Celebrating Progress With Greg and Others

My good friend and sometimes sponsee Greg got a new job in Chicago.  He is flying out tomorrow morning.   We went to Whole Foods tonight to celebrate in quiet style at the salad bar.  Greg’s friend TM has a quality 5 months sober for the first time in years.  John will have a year on Tuesday.  It was nice to celebrate the progress of friends in recovery.  Between the four of us we have been going to 12-step meetings for 75 years and one of us almost has a year.

It could be (mis)construed that AA does not work based on our limited sobriety.  That would be ignoring the facts that we are alive, not locked up and sober today.  Greg, TM and John all have jobs.  I am functionally retired.  That is a lot better than any of the alternatives.

It was nice to be able to take people out to dinner and fellowship.  We gave John a card and a fruit basket, since he can’t eat processed foods, to celebrate his year of sobriety.  Lea made a carrot cake for Greg.

Our lives did not come close to working out how any of us planned on it going when we were little kids.  Alcoholism and addiction took us down all too many dead-ends.  The good news is that we are sober and working on doing the best we can today.  It is peculiar going out with alcoholics like us, we don’t talk about long-term plans anymore.  Our conversations are a lot like my Gratitude blog posts, a reflection on how our day went, maybe a story from the past and some hope for the future.
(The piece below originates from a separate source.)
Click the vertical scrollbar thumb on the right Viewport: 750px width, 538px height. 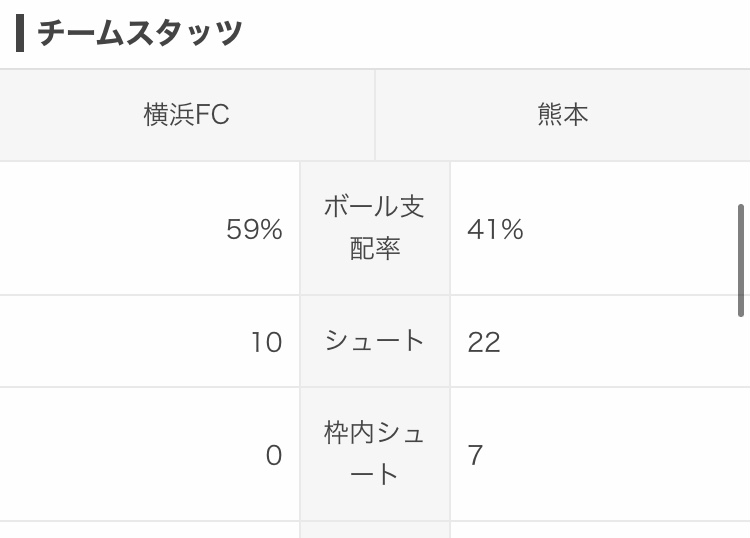(x=741, y=260)
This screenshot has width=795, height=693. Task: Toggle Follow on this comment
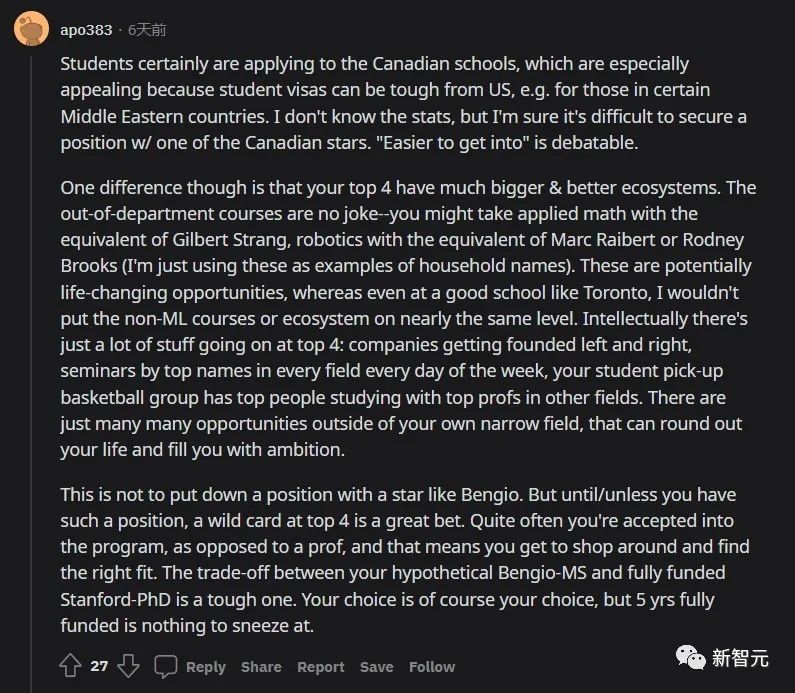(x=432, y=667)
On the other hand, Michelle had vacillated between living here and on the streets of Seattle in the Jungle for the best part of the last year.  She has been living on the streets since December when she was going to go out with a friend for an evening and never came back.   She called today to let me know that she has spent a month in jail and is now signed up to go through the CCAP program for two months.  I hope it works out for her.  She sounded mighty sad and lonely talking to her on the phone today.   Her chaos is too much for me to handle at this time.


I am grateful for the fellowship we shared tonight over a meal.  It is good to watch formerly homeless derelicts triumph over adversity and make happy fulfilling lives for themselves.  It is a miracle to see and participate in.  It is also good to not be homeless and enmeshed in the criminal justice system—that rarely works out well.